Start of Raw data
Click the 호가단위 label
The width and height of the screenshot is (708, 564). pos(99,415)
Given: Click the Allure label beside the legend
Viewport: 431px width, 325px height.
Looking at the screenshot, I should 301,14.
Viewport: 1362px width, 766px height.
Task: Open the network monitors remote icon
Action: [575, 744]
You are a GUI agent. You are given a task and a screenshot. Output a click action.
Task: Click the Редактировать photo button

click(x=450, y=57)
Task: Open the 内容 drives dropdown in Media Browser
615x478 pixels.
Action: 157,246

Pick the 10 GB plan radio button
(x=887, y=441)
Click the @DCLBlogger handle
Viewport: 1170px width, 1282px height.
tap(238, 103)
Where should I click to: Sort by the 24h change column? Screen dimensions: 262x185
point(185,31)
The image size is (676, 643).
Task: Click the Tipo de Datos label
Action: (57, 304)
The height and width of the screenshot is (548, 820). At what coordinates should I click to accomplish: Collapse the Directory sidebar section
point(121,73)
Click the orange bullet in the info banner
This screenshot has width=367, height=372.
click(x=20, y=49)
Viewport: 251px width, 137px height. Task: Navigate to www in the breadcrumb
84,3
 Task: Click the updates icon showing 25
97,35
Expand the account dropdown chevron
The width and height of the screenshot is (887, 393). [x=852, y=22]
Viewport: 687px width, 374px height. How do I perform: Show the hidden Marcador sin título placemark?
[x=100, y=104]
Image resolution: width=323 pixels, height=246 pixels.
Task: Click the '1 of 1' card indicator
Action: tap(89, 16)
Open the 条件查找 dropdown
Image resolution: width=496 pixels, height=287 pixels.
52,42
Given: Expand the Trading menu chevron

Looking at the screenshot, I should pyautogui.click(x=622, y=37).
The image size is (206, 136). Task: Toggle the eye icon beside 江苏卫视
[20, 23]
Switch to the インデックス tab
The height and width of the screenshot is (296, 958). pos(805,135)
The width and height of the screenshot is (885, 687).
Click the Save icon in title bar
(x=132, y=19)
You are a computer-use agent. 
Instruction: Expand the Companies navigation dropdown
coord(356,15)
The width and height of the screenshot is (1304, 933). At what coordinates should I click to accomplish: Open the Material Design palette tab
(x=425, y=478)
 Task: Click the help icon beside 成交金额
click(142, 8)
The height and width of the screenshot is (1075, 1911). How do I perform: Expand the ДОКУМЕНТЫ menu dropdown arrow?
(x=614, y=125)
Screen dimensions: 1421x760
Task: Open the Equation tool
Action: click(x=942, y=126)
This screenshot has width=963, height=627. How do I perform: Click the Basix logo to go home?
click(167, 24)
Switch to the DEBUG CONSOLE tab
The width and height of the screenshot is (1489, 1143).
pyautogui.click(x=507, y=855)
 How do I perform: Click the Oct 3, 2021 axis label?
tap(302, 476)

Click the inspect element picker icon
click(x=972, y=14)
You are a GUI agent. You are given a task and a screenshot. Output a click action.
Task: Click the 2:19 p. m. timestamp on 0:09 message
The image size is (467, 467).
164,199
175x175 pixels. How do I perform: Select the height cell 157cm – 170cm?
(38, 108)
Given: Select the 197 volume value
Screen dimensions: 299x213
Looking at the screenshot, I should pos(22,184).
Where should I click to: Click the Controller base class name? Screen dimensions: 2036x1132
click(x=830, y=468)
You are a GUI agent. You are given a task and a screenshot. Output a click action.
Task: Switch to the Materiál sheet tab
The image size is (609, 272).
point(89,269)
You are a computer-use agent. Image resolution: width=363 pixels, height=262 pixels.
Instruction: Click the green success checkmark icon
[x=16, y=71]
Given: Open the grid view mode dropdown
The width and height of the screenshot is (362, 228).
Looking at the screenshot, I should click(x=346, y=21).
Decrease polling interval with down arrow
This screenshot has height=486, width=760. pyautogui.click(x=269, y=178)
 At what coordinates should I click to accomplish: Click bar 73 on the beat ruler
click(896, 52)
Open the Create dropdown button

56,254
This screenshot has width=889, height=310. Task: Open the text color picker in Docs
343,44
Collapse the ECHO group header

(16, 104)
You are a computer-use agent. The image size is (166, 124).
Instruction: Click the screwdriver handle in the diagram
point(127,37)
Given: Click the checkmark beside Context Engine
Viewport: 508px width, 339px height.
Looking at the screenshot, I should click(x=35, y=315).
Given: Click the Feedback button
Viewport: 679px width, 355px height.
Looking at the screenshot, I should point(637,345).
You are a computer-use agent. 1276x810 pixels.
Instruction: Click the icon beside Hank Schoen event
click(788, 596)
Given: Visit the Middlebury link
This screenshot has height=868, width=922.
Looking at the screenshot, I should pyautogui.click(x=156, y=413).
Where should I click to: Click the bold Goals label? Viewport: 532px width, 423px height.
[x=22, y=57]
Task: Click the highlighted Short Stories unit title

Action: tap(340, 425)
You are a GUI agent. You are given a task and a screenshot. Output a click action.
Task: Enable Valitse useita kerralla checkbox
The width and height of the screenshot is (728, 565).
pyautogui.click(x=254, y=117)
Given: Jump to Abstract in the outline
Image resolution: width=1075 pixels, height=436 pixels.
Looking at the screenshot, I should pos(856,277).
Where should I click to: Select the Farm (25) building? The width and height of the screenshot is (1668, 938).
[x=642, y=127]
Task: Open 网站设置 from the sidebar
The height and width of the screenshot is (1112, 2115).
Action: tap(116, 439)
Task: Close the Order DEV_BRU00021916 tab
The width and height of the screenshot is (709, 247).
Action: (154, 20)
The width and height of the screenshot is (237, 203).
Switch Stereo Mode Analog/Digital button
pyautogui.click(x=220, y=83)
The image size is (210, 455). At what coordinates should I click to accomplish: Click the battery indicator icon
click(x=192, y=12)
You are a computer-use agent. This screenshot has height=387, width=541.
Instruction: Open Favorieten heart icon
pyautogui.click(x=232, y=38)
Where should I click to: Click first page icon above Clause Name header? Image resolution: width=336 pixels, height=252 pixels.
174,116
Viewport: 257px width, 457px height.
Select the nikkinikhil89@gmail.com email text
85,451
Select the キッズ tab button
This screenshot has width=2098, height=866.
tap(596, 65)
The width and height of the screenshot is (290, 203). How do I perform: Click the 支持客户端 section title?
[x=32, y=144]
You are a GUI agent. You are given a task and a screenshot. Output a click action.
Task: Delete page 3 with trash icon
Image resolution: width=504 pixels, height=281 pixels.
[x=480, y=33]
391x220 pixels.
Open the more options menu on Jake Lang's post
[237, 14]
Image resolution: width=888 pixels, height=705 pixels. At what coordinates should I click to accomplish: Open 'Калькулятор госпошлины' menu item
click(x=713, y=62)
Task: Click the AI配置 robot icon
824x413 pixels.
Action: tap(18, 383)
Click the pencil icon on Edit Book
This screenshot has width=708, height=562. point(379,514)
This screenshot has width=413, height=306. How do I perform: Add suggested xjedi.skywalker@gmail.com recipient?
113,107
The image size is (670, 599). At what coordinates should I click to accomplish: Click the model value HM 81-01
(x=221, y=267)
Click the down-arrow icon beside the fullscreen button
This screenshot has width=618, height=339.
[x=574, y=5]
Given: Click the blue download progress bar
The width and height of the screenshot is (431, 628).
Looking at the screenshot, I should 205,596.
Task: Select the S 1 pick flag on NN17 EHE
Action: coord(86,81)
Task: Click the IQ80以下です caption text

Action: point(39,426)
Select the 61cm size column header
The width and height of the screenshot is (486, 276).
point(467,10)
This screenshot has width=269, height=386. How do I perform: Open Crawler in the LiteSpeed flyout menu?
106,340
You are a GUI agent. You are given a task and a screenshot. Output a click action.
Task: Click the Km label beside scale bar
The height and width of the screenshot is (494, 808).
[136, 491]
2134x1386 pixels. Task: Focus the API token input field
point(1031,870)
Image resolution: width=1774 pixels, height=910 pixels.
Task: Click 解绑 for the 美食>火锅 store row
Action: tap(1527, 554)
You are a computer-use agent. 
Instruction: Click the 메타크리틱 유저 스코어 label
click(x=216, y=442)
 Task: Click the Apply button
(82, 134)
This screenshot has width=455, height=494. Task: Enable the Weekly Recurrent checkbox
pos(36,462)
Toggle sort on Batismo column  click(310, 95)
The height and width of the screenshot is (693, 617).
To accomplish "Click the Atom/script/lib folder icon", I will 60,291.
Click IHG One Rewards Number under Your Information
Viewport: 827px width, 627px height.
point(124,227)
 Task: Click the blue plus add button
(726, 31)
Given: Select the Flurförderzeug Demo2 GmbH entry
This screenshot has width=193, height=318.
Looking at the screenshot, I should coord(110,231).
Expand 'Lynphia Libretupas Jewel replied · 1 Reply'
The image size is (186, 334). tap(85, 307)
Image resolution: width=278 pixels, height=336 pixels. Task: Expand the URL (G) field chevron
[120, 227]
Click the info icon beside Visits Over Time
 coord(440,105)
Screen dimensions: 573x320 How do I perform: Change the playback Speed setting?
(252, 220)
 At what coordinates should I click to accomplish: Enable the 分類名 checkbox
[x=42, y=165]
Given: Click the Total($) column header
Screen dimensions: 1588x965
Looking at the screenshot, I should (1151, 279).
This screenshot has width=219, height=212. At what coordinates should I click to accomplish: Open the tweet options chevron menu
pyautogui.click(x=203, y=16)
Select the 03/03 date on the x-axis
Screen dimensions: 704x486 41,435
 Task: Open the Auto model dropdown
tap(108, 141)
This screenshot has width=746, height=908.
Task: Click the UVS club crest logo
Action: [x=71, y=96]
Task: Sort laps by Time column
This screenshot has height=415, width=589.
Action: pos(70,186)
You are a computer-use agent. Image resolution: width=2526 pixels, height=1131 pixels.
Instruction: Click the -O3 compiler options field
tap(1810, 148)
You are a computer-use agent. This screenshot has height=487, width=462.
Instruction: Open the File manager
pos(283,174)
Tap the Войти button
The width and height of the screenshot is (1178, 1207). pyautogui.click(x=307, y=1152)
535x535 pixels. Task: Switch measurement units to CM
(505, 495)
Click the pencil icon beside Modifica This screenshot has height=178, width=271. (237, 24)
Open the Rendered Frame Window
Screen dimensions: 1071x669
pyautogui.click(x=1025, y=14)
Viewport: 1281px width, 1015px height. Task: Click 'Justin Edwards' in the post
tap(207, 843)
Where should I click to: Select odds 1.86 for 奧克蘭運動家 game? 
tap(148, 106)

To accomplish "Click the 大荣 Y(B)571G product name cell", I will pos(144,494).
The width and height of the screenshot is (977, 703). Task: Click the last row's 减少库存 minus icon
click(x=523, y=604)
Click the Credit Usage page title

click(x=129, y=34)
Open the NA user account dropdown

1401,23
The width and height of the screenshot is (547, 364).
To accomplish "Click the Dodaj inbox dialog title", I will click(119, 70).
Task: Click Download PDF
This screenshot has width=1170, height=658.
End of Raw data
* [Exercise instructions]
Could you print the entries word for word, starting at the very first line and ending at the line containing "Action: 157,246", with both of those lines included?

* [Exercise answer]
Click the 호가단위 label
The width and height of the screenshot is (708, 564). pos(99,415)
Given: Click the Allure label beside the legend
Viewport: 431px width, 325px height.
Looking at the screenshot, I should 301,14.
Viewport: 1362px width, 766px height.
Task: Open the network monitors remote icon
Action: [575, 744]
You are a GUI agent. You are given a task and a screenshot. Output a click action.
Task: Click the Редактировать photo button

click(x=450, y=57)
Task: Open the 内容 drives dropdown in Media Browser
615x478 pixels.
Action: 157,246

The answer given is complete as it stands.